◆ Record set

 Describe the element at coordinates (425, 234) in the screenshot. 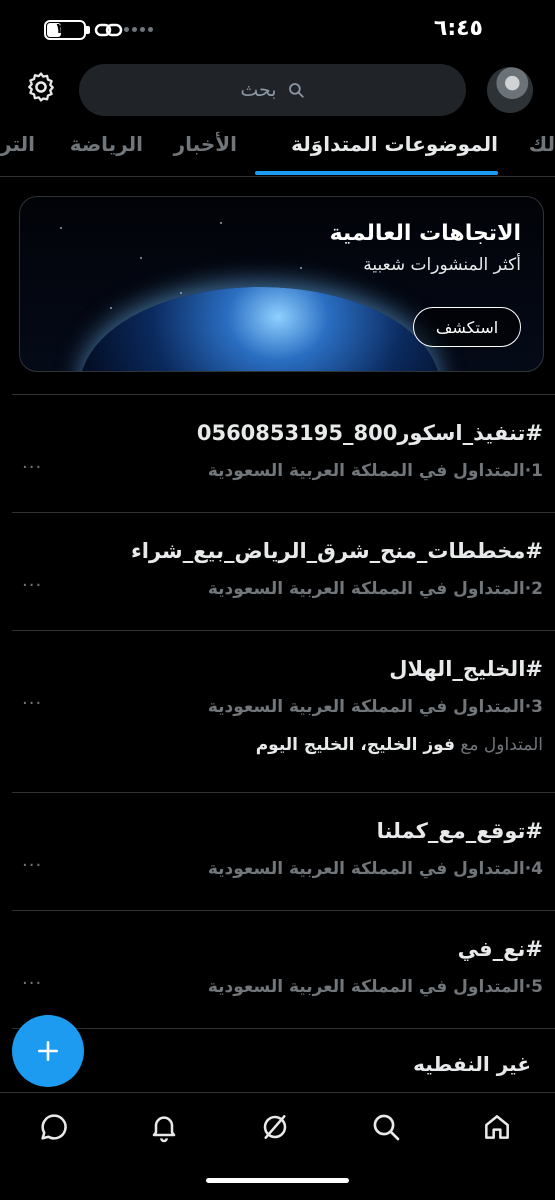

I see `banner-title: الاتجاهات العالمية` at that location.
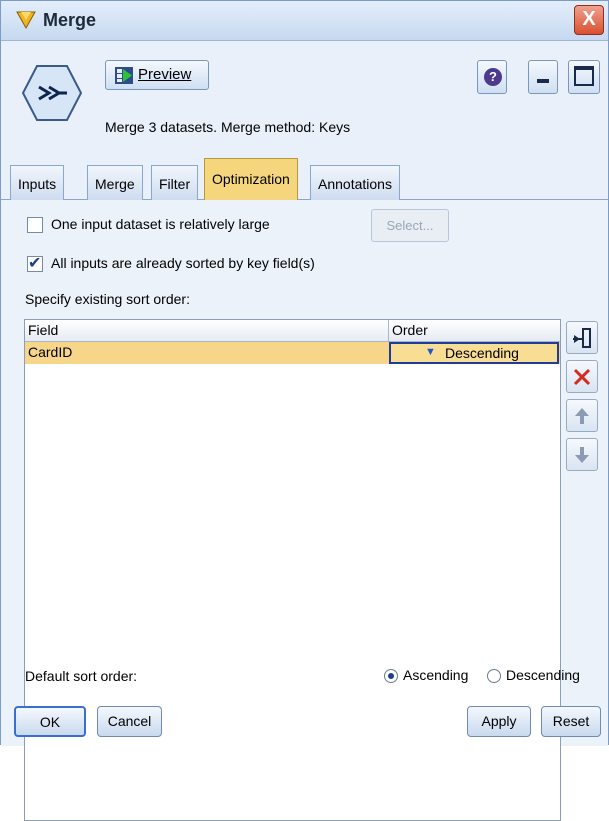  What do you see at coordinates (82, 676) in the screenshot?
I see `default-sort-label: Default sort order:` at bounding box center [82, 676].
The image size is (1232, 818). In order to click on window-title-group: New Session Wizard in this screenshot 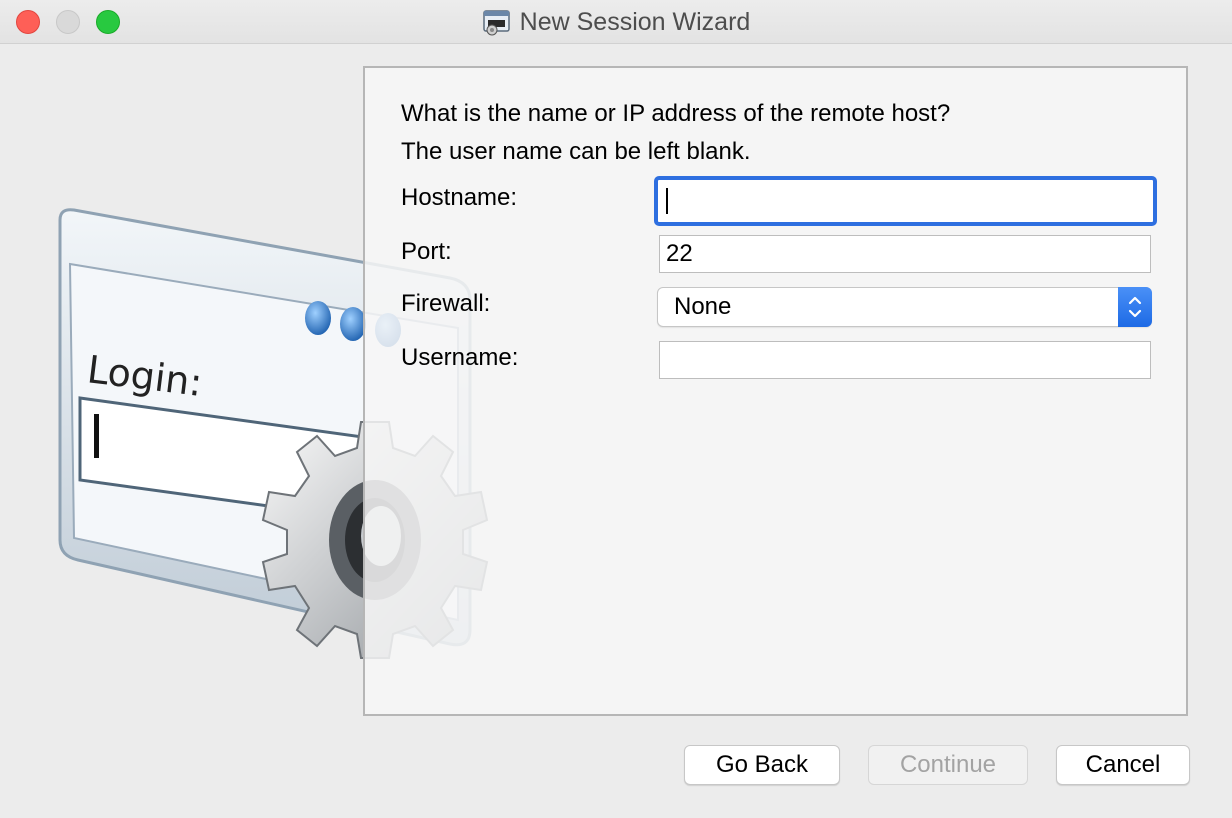, I will do `click(616, 22)`.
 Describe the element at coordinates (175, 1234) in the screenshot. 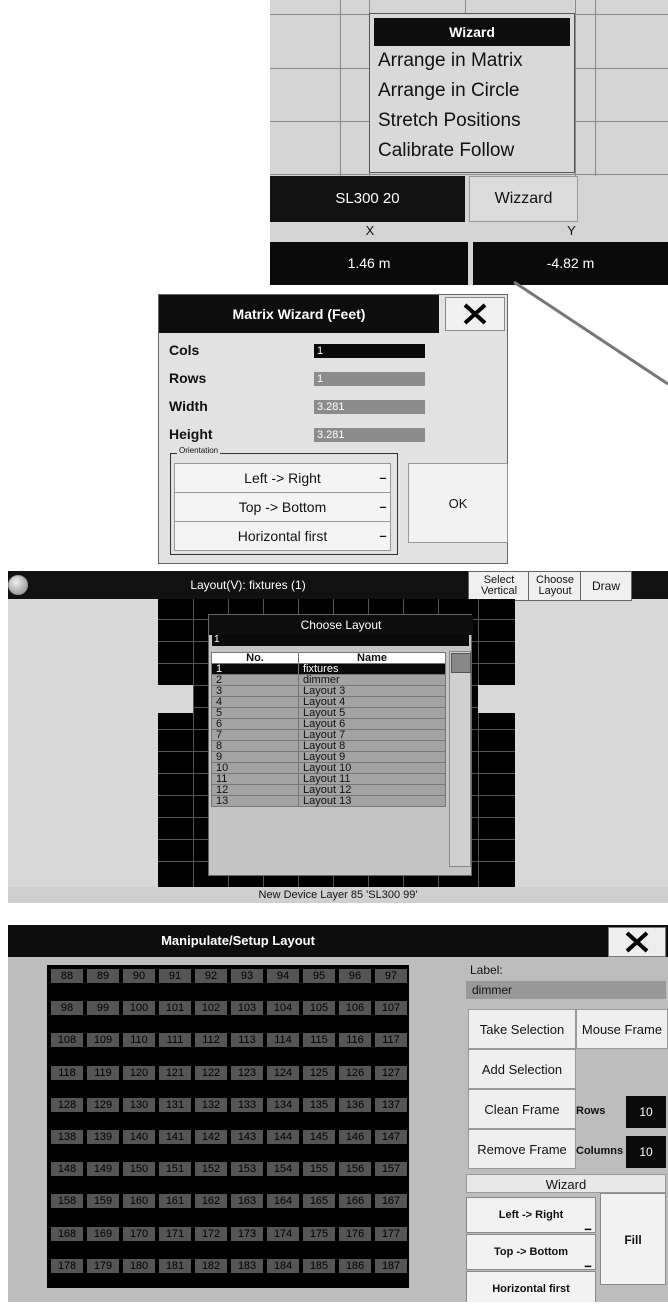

◆ Exercise
Reproduce the lines from the beginning of the records through the line containing "What do you", inclusive, substituting "item" for "element" and leaving all else unchanged. Omit the pictures from the reproduction.

◆ Answer to this task
 Describe the item at coordinates (425, 234) in the screenshot. 

I see `banner-title: الاتجاهات العالمية` at that location.
  What do you see at coordinates (82, 676) in the screenshot?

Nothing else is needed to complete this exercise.